Contrary to expectations, self-compassion did not relate to clinical decision-making or moral distress within this study. This opposes existing literature where self-compassion has been shown to predict both decision-making competency and wellbeing (Bailis et al., Citation2021; Homan, Citation2016; McKay & Walker, Citation2021). Further inspection into this relationship revealed that self-compassion was only significantly negatively associated with moral distress experience across senior banded nurses. One possible explanation for this is level of education. Joy et al. (Citation2023) found that senior nursing roles tended to possess a greater education level, and that this allowed for greater reflection, and subsequently increased self-compassion awareness.
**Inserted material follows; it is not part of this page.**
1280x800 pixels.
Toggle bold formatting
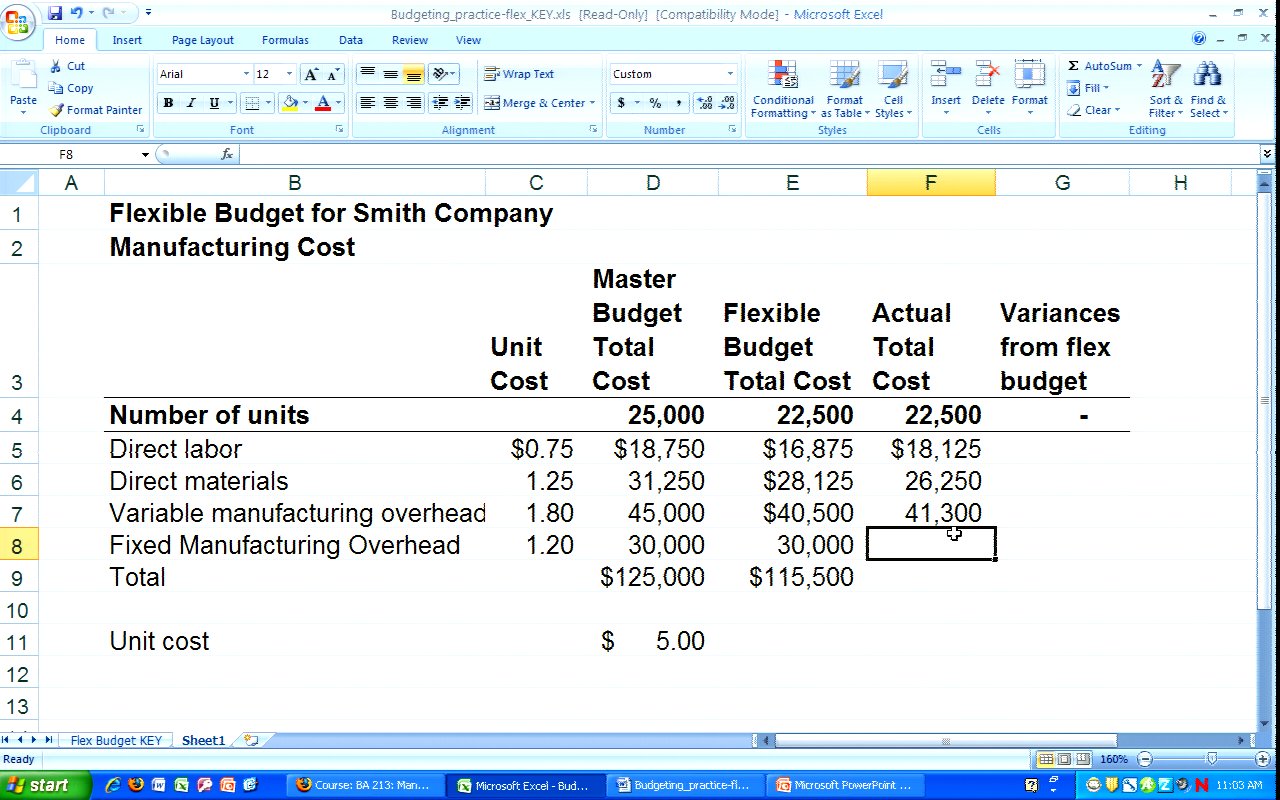click(168, 103)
The interaction observed within this study may therefore be understood through nurses’ education level; perhaps prompting healthcare organisations to encourage education opportunities if the benefits of self-compassion are to occur. However, self-compassion remained a non-significant moderator of the relationship between clinical decision-making and moral distress across senior roles. This may be explained by the strike action that took place within the National Health Service during the period of this study. Andrews et al. (Citation2020) found that to be self-compassionate, nurses needed a ‘stable base’ where they felt safe and secure in the workplace. The strike action evoked major changes within the healthcare system, preventing nurses from achieving this (Booth, Citation2022). The unexpected findings regarding self-compassion may be an indirect result of nurses’ industrial action.

There were two limitations to the present study. First, when observing differences between junior and senior nurses, the sample sizes did not reach desirable power estimates for further regression analyses (Cohen, Citation1992). Therefore, replicating this study with a larger sample of senior nurses is essential to provide more precise estimations of interactions, and validate the conclusions drawn. Second, the present study is cross-sectional. It is beyond the scope of cross-sectional studies to infer cause and effect; future research should utilise a more experimental design to allow inferences to be made about the role of personality and self-compassion on clinical decision-making and moral distress.

Conclusion

Findings from the present study should inform future research and practice in aiming to mitigate the impact of clinical decision-making on nurses’ wellbeing. Recognising the influence of openness to experience and philotimo characteristics on the relationship between clinical decision-making and moral distress highlights the importance of acknowledging the role of individual differences when supporting nurses with clinical decision-making. Further consideration should be applied to potential differences between junior and senior nurses. Although sample sizes were limited in the present research, key differences between these two populations regarding the relationship between clinical decision-making and self-compassion require further consideration. This study emphatically underscores the significance of individual differences, specifically openness to experience and philotimo characteristics, in understanding the impact of clinical decision-making on nurses’ wellbeing, providing crucial insights for shaping future research and enhancing practical support and education in the field.

Ethics approval

Approval was obtained from Birmingham City University’s ethics committee (Approval number, Miley/#10414/sub1/R(C)/2022/Mar/BLSSFAEC). Approval letter has been submitted as a supplementary file.

Disclosure statement

No potential conflict of interest was reported by the author(s).

Data availability statement

The data that support the findings of this study are available from the corresponding author upon reasonable request.

Additional information

Funding

This research received no specific grant from any funding agency in the public, commercial, or not-for-profit sectors.